А салат неплох — омары, сразу видать, не крупные, а если и крупные (на Джорджес–банке до полуметра вымахивают), то мясо не из кончиков клешнёй, где оно слежавшееся и жёсткое. В этом Рогов толк знал. Вот так и сиди себе, щелкай креветки, салат смакуй — ты ведь любишь покушать, стармех… Конечно, так оно и было (гурман, сладкоежка, обжора), но он вдруг ловил себя, что жуёт машинально, и даже не знает толком что: салат ли, креветки или ноздреватый сыр, нарезанный тоненько и ровно. И при этом он не был так уж поглощен разговором—говорили, в основном, они. Он даже тогда промолчал — засопел тихонько, но промолчал, — когда Петр Малыга, отвечая на вопрос Антошина о команде «Альбатроса» —есть ли интересные люди? — уклончиво и унизительно для команды пожал плечами. Рогов понял, что точно так пожал бы он плечами, будь в команде «Альбатроса» и он, Рогов.

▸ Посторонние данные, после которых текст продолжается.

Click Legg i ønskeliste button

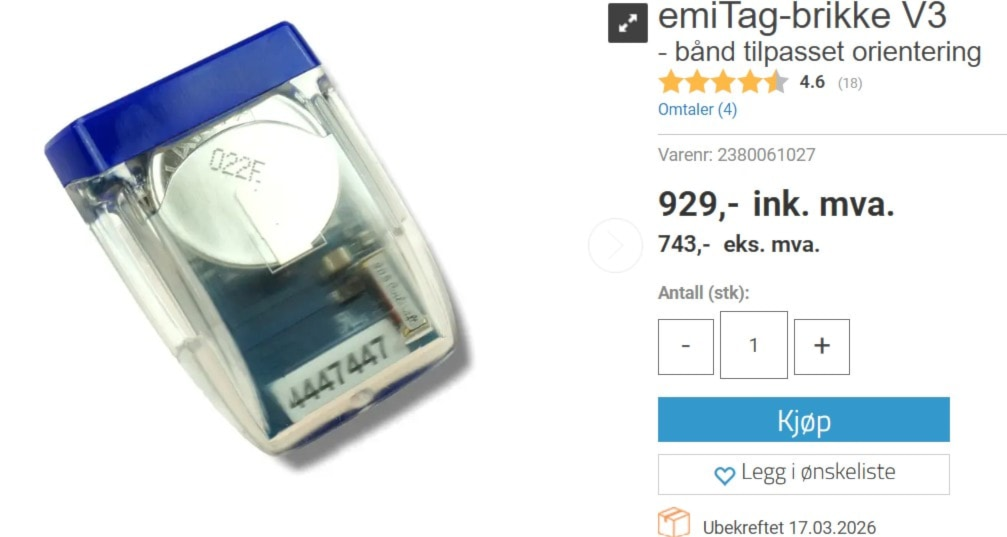803,475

Говорили о книге, о которой и об авторе которой он не слышал, но он и не делал вид, что слышал и знает или хотя бы что ему интересно, жевал себе, а время шло, и он начинал тревожиться: успеет ли? Полчетвертого— полдник, а там подвахта до восьми…
Выпил с ними полрюмки, долго занюхивал сыром. Прежде чем сунуть сыр в рот, проговорил тихо и отчетливо:
— А все же почему училище бросил?
Потянулась пауза, точно он неприличное сказал.
Рогов, медленно жуя, глядел на Петра, а тот — со склоненной набок головой, рассеянно изучал пустую рюмку.
— Да как вам сказать, Михал Михайлович/Разонравилось.
Кажется, он не закусил даже, но Рогов не позволил себе отвлекаться на это.
— Плавал три года — нравилось, учился три года — нравилось, и вдруг — разонравилось?
Антошин осторожно хрустнул креветкой. Как видите, я помалкиваю и вмешиваться не собираюсь, так что не обращайте на меня внимания, господа. Ворошите свое прошлое, раз уж вам угодно это. «Угодно!» — зло сказал про себя Рогов.
— Михал Михайлович. — Сейчас гадость скажет, подумал стармех. Петька никогда не говорил ему гадостей, но сейчас — скажет, и толстое лицо его стало медленно наливаться кровью; взгляда, однако, не отвел. — Я вас очень уважаю, Михал Михайлович… Вы мой первый учитель. Больше чем учитель. Я ведь хорошо помню, как жил у вас, когда в порту стояли. И Клавдию Сергеевну помню… — Сейчас, сейчас скажет. — Но я не понимаю. Извините, что я скажу это… Вы двадцать пять лет плаваете, больше даже, и все одно и то же. Форсунки, передачи, датчики… Неужели вам никогда не надоедает? Впрочем, вы любите технику, я знаю. Тут я завидую вам.
Антошин — это он, ой! Последняя фраза выдала, Рогов узнал её, это его, Антошина, фраза. Завидую… Кто же, интересно, тебе мешает?
Не только к Петру относилось это «тебе», но и к Антошину, к некоему среднему человеку, который объединял в себе и чифа и Петра Малыгу.
— По–моему, когда‑то ты тоже любил. Если нет, зачем в училище поступал?
— Мне казалось…
— Что тебе казалось?
Петр поднял голову и посмотрел в глаза Рогову.
— Казалось, что люблю.
— А потом перестало казаться? — Стармех наступал.
— А потом перестало. — Но взгляда не отводил: давайте спрашивайте, на все отвечу.